Stress and Strain

Created by

Martina

Cards (10)

STRESS is a force acting on a rock. In stress, the direction in which the forces are acting affects how rock responds to the stress.
As slabs of lithosphere move, rock layers experience unequal magnitude of stress from different directions. This is referred to as differential stress.
Types of Differential Stress
Compressional Stress: Squeezes rocks together, causing folding or breaking. Associated with convergent plate boundaries.
Tensional Stress: Pulls rocks apart, causing lengthening or breaking. Associated with divergent plate boundaries.
Shear Stress: Forces acting parallel to a plane but in opposite directions. Associated with transform plate boundaries.
Strain: A change in the shape or volume of a rock in response to stress.
Elastic Deformation: Temporary deformation that is reversible - the rock returns to its original shape and size when stress is removed.
Brittle Deformation: Permanent deformation that leads to the breaking of the rock, occurring when stress exceeds the rock's strength. More common at lower temperatures and shallower depths.
Ductile Deformation: Permanent deformation that leads to folding or bending of the rock, occurring at higher temperatures and greater depths where the rock is softer and less brittle.
Factors Influencing Deformation
Pressure and temperature (increase with depth)
Mineral composition of the rock
Stress-Strain Relationship
As stress on a rock increases, it undergoes successive deformations from elastic, to ductile, to brittle.
The type of deformation depends on the balance between the rock's strength and the applied stress
Hard, brittle rock (e.g. granite):More likely to undergo brittle deformation
Soft, ductile rock (e.g. shale):More likely to undergo ductile deformation
Mt.
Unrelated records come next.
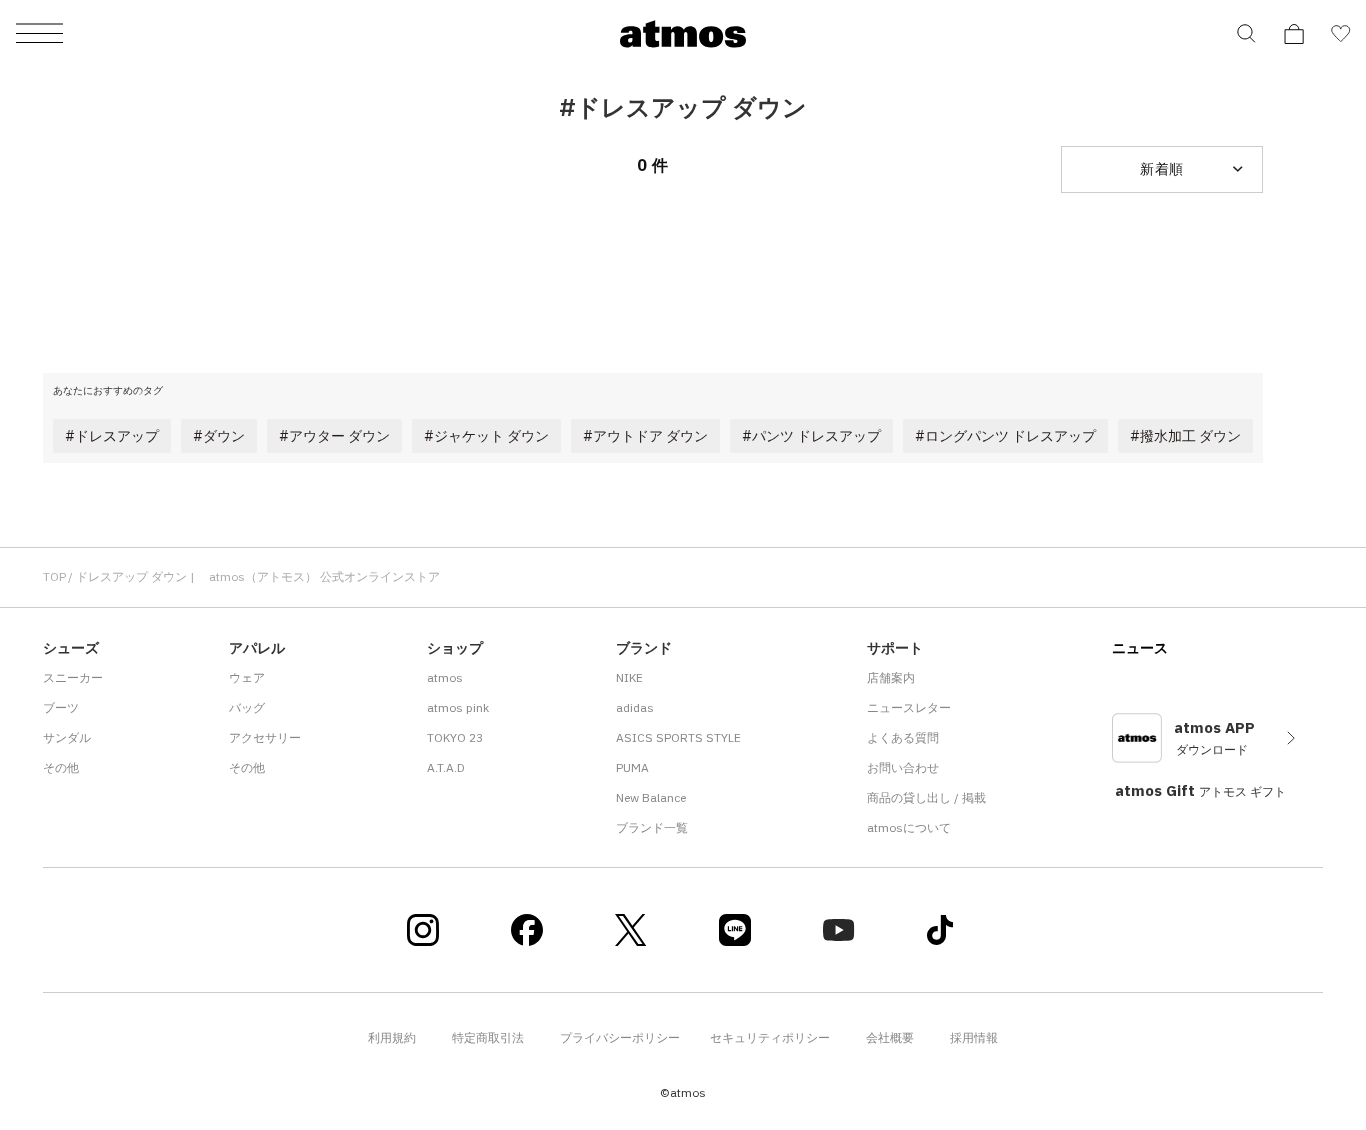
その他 (61, 767)
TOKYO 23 (455, 737)
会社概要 (890, 1037)
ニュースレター (909, 707)
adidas (635, 707)
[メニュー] (39, 34)
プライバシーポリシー (620, 1037)
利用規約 (392, 1037)
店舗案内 (891, 677)
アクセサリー (265, 737)
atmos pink (458, 707)
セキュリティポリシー (770, 1037)
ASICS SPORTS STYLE (678, 737)
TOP (54, 576)
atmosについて (909, 827)
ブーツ (61, 707)
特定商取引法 (488, 1037)
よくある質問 (903, 737)
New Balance (651, 797)
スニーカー (73, 677)
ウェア (247, 677)
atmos (445, 677)
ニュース (1140, 648)
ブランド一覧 (652, 827)
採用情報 (974, 1037)
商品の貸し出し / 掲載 (926, 797)
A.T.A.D (446, 767)
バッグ (247, 707)
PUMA (632, 767)
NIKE (629, 677)
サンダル (67, 737)
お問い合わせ (903, 767)
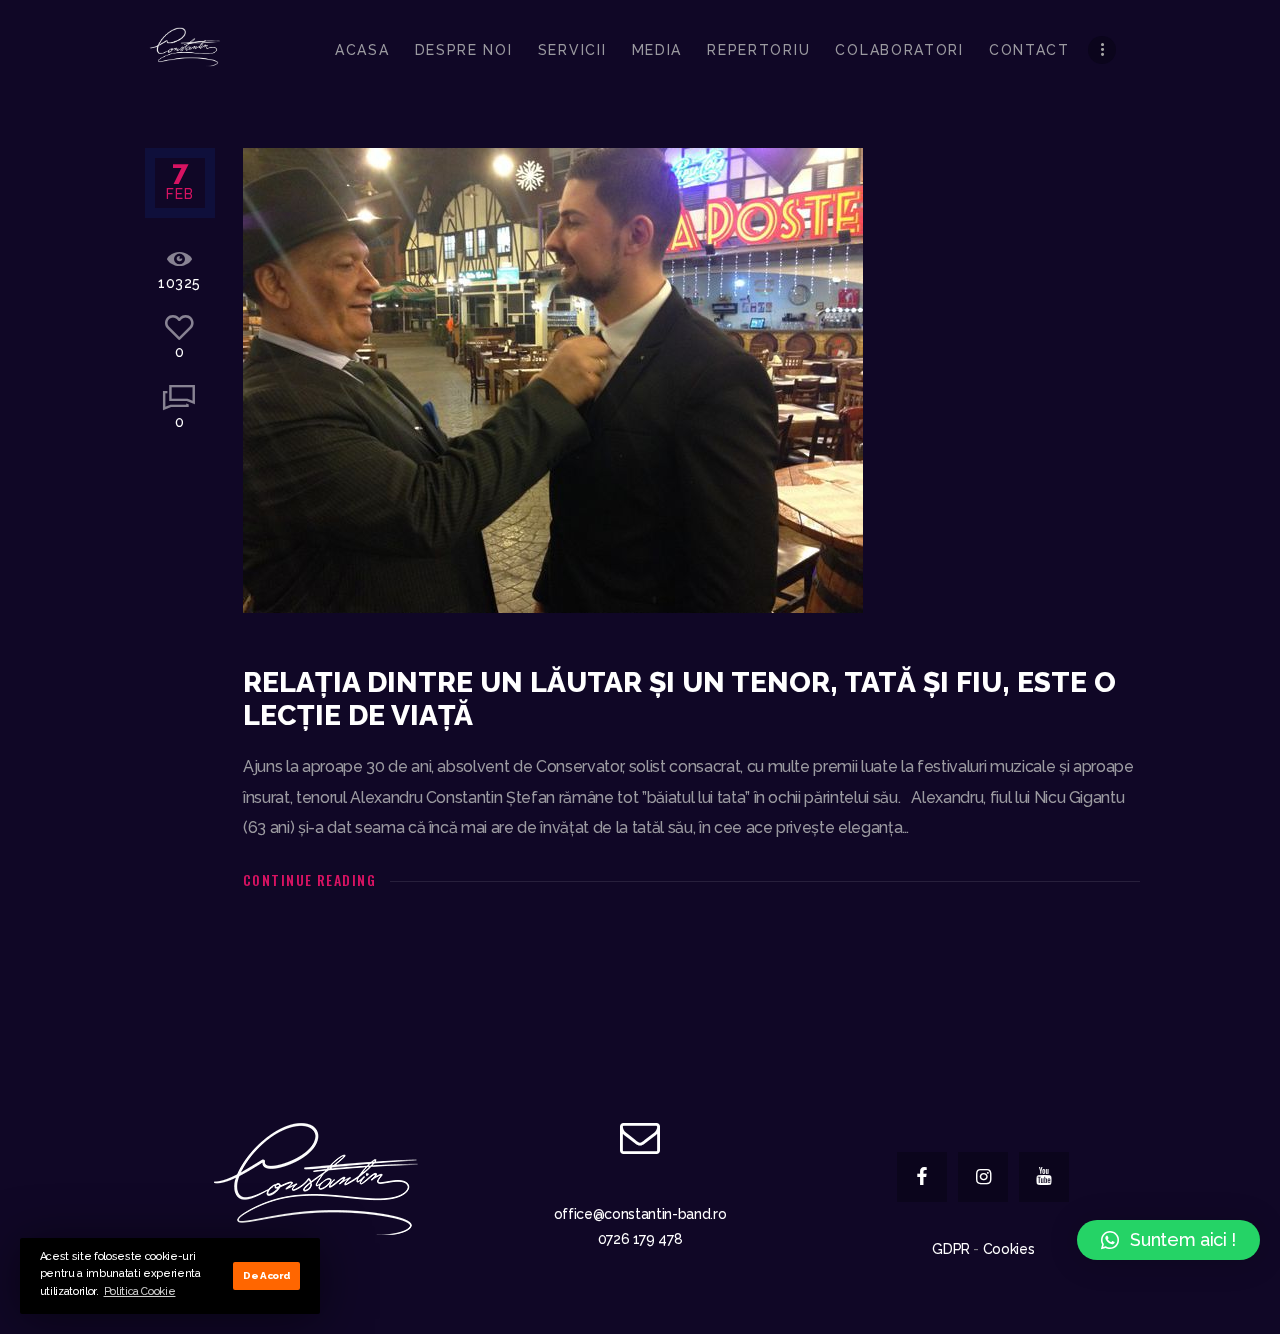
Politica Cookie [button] (140, 1291)
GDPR (951, 1249)
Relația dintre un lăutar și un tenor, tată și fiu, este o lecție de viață (679, 699)
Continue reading (309, 879)
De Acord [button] (266, 1275)
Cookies (1009, 1249)
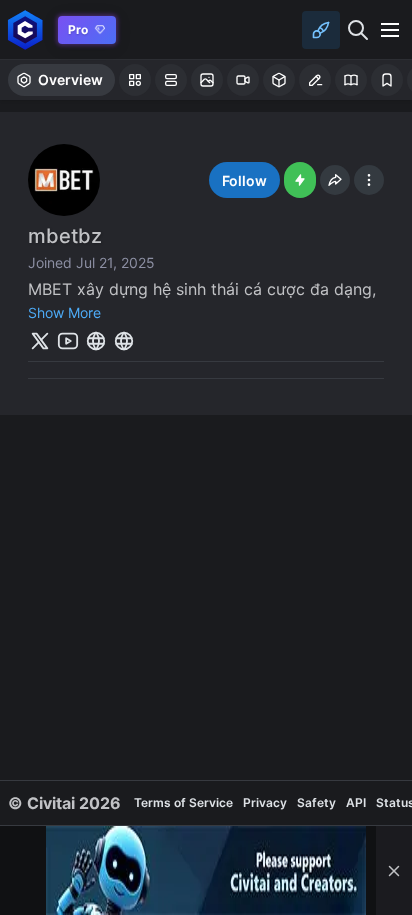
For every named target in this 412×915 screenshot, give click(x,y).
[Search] (358, 30)
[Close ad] (394, 870)
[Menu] (390, 30)
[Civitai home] (25, 29)
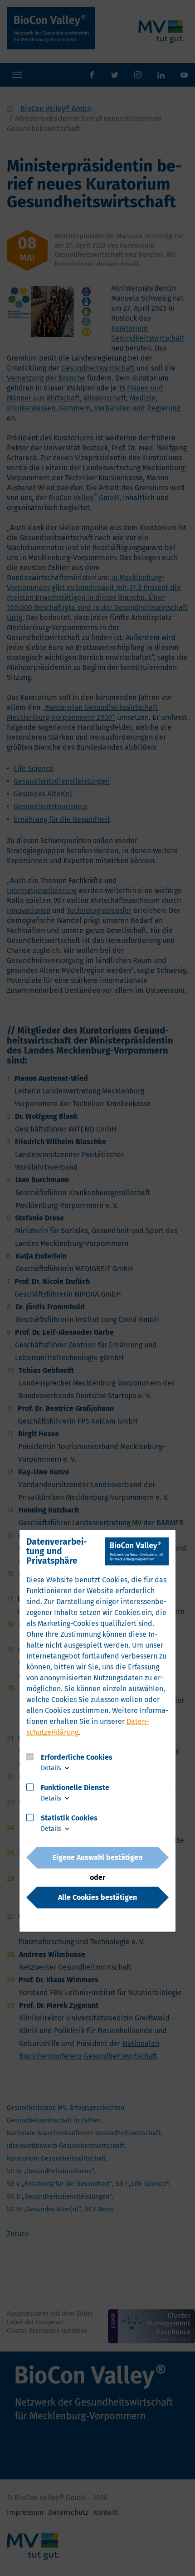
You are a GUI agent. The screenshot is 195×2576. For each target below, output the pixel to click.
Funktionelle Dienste (75, 1787)
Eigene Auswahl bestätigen (97, 1857)
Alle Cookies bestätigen (97, 1897)
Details (52, 1768)
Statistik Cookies (69, 1817)
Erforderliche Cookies (76, 1757)
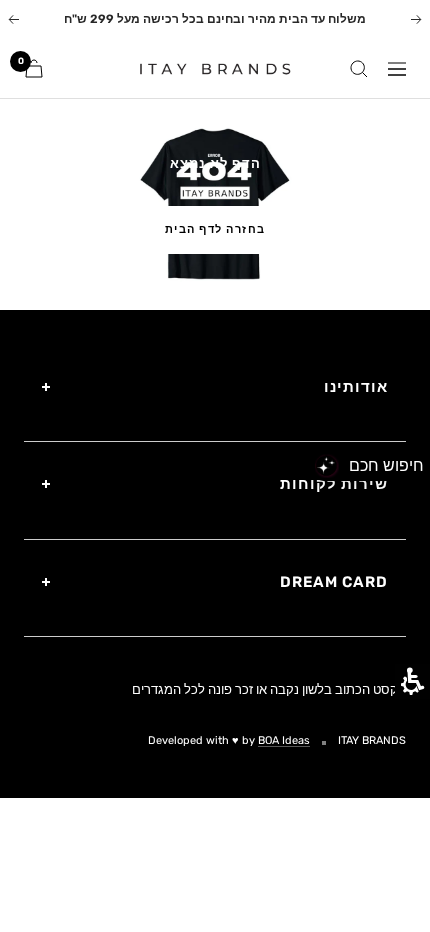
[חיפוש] (359, 69)
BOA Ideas (284, 740)
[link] (207, 68)
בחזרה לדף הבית (215, 229)
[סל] (34, 68)
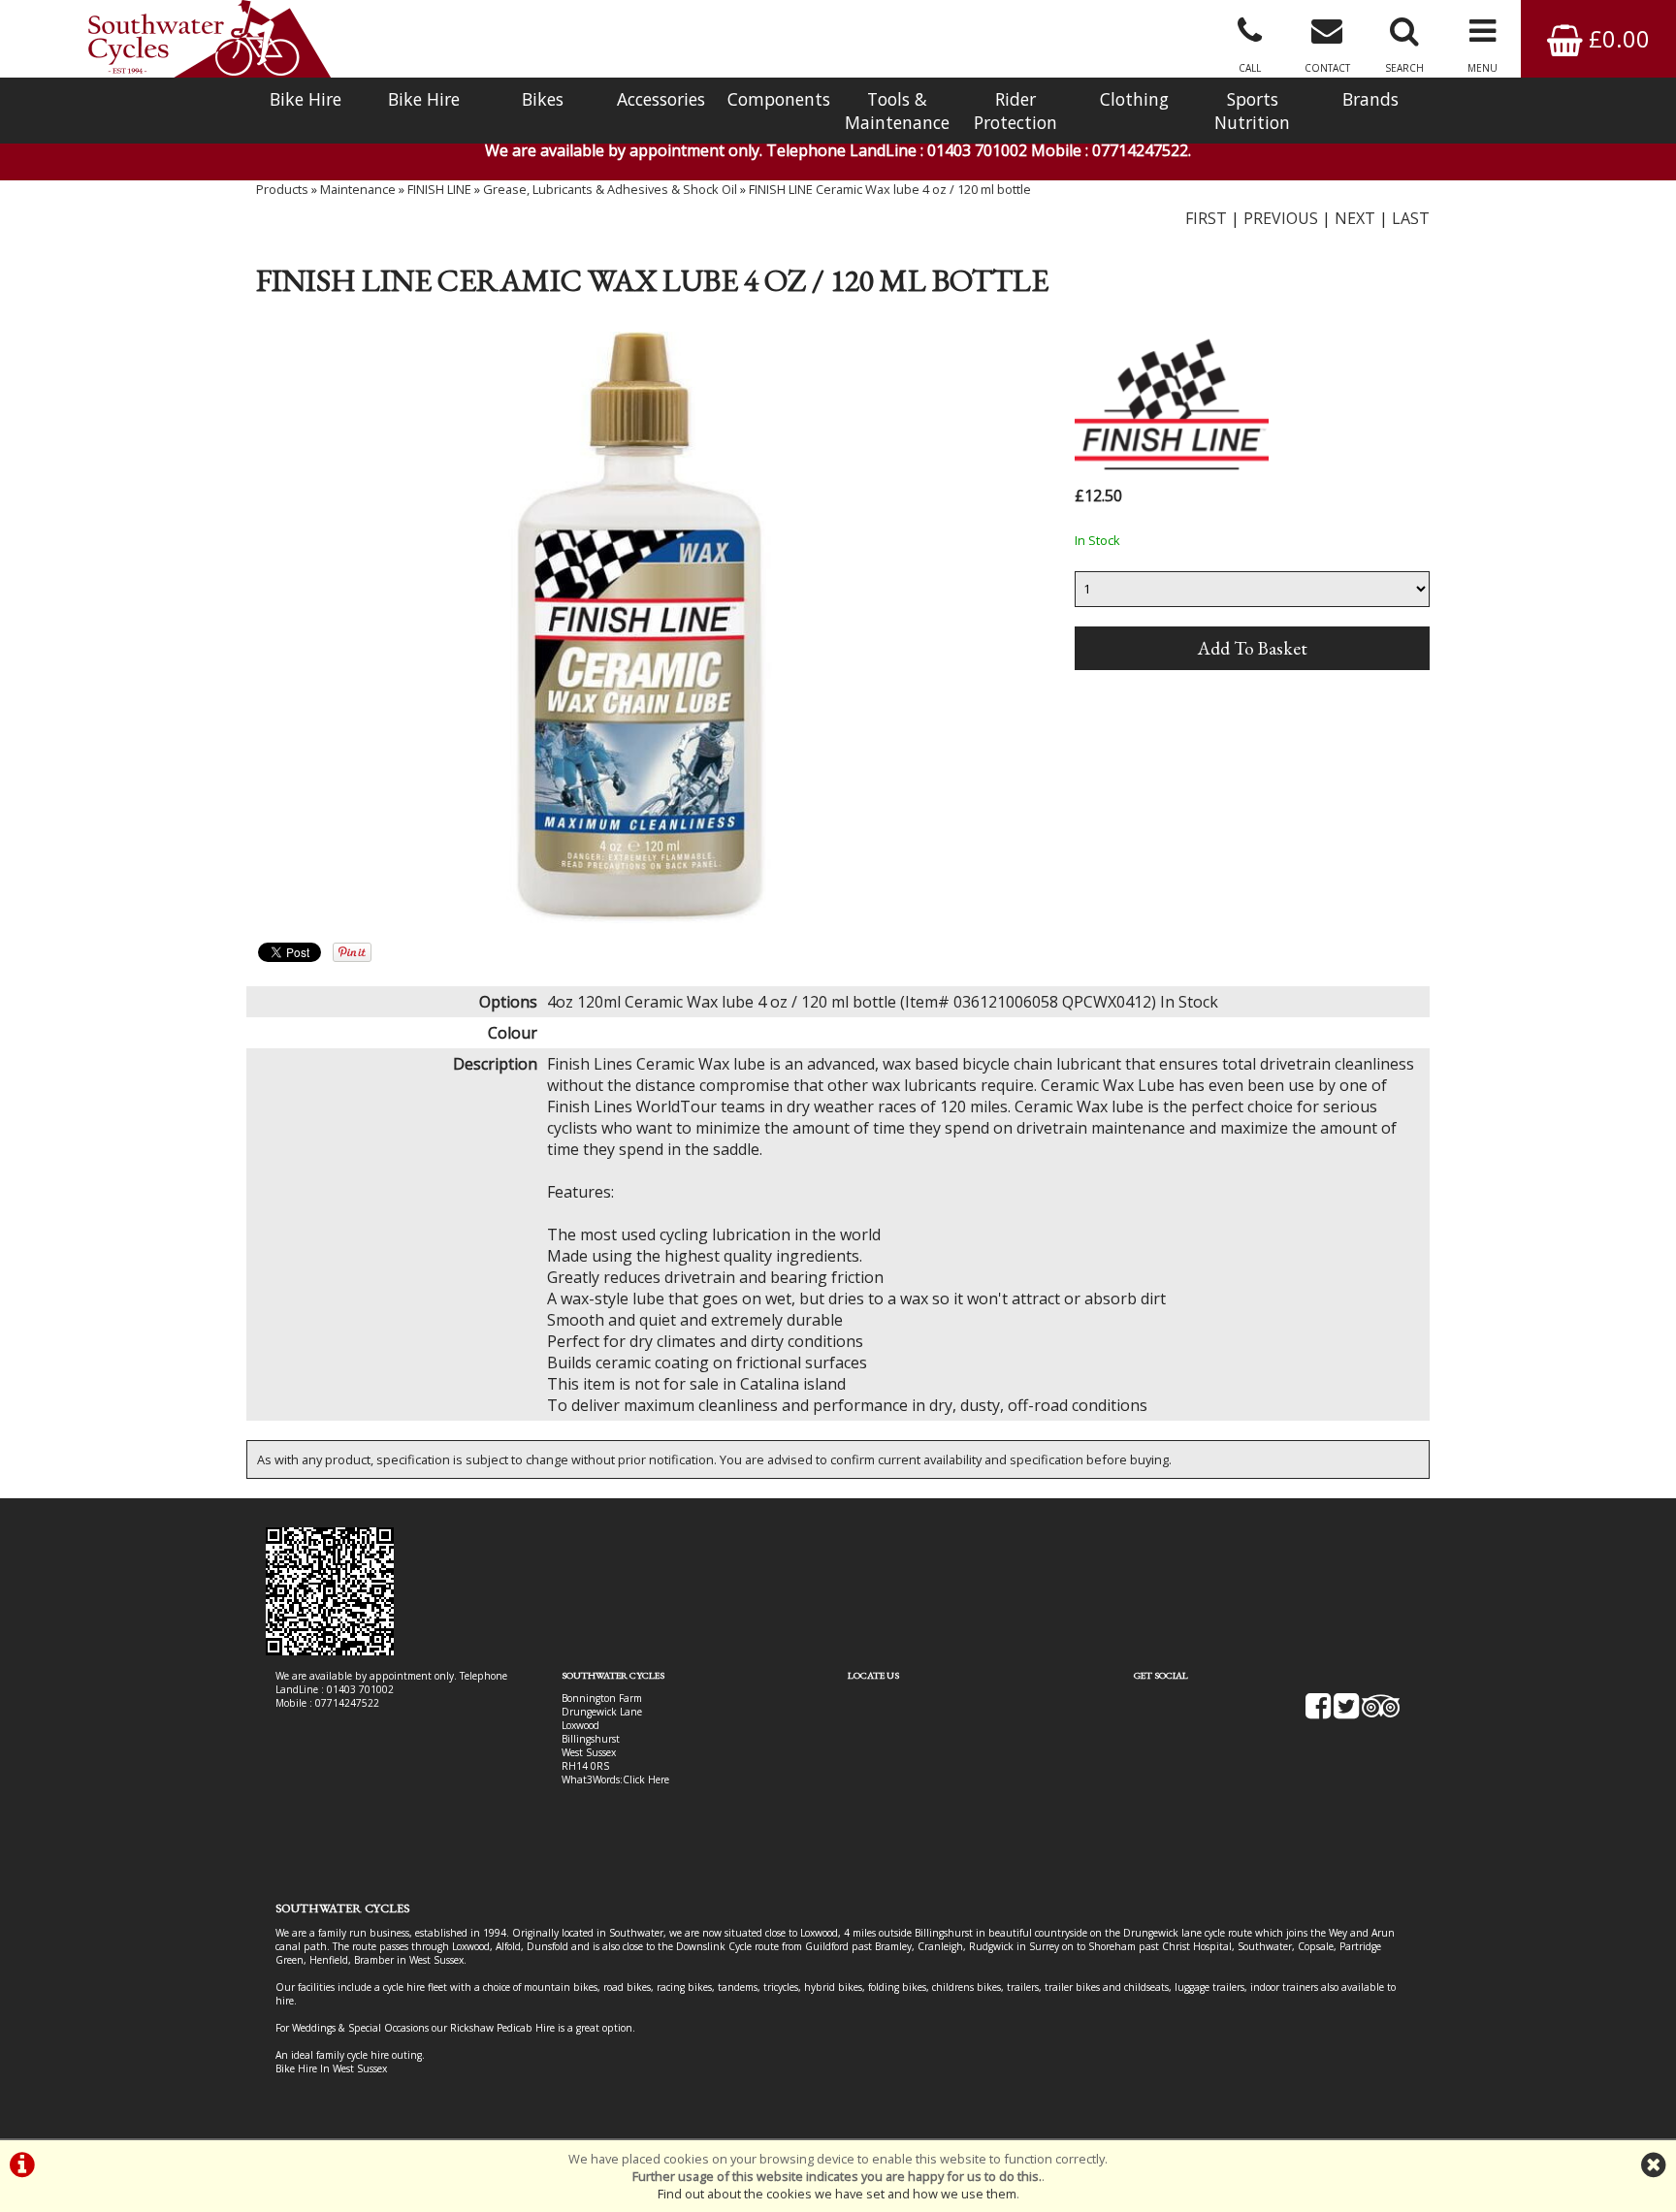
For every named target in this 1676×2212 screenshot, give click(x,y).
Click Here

Everest: Constantly undergoing compressional stress due to the collision of the Indian and Eurasian plates, causing the mountain to grow taller over time.
East African Rift System: An example of tensional stress causing the continental crust to pull apart.
San Andreas Fault: An example of shear stress where the North American plate slides past the Pacific plate.
Rocks experience differential stress from various directions, which can lead to compressional, tensional, or shear stress.
Rocks respond to stress through strain, which can be elastic, brittle, or ductile deformation.
The type of deformation depends on factors like pressure, temperature, and mineral composition of the rock.
Understanding stress and strain is crucial for explaining the formation of various geological features and structures.